» **Exercise goal**
Every line with "will" in it should be copied from the data.

» **Records provided**
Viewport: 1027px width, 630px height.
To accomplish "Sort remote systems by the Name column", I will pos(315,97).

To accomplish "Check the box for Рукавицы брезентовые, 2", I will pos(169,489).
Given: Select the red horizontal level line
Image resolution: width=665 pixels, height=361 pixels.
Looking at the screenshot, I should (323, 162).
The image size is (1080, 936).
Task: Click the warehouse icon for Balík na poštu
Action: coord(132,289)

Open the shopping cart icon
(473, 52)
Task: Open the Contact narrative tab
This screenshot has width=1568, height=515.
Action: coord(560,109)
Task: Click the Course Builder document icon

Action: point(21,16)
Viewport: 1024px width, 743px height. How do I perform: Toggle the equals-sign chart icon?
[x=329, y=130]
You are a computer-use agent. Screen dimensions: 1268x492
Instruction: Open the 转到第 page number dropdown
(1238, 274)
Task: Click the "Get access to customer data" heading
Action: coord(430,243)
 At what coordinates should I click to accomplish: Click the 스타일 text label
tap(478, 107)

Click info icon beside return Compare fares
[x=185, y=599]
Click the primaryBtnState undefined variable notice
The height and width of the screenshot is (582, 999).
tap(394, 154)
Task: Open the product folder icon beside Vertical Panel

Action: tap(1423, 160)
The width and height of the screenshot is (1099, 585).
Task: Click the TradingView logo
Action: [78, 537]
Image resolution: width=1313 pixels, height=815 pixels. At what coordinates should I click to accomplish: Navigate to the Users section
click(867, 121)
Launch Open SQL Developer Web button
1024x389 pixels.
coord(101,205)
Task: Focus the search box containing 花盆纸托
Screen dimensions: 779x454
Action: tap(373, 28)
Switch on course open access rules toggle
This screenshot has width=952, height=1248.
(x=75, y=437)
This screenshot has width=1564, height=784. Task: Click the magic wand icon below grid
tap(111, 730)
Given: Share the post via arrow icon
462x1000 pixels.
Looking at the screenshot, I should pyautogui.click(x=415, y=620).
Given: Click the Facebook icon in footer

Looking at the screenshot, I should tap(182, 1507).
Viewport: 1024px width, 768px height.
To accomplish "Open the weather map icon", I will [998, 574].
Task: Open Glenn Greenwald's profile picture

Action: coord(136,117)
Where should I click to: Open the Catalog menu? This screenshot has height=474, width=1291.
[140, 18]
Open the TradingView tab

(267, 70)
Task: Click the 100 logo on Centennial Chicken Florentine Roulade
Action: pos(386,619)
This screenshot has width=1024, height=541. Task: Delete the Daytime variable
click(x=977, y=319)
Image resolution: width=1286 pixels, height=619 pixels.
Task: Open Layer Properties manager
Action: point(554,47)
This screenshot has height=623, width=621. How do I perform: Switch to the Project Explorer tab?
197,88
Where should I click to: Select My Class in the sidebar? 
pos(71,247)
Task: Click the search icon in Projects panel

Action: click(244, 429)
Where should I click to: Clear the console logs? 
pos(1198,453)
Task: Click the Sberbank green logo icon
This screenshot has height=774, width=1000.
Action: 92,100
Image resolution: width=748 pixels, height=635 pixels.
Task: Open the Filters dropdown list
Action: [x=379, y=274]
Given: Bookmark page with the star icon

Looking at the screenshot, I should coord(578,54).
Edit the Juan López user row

» **Your solution**
To accomplish "Sort remote systems by the Name column", I will pos(315,97).
To accomplish "Check the box for Рукавицы брезентовые, 2", I will pos(169,489).
To accomplish "Open the weather map icon", I will [998, 574].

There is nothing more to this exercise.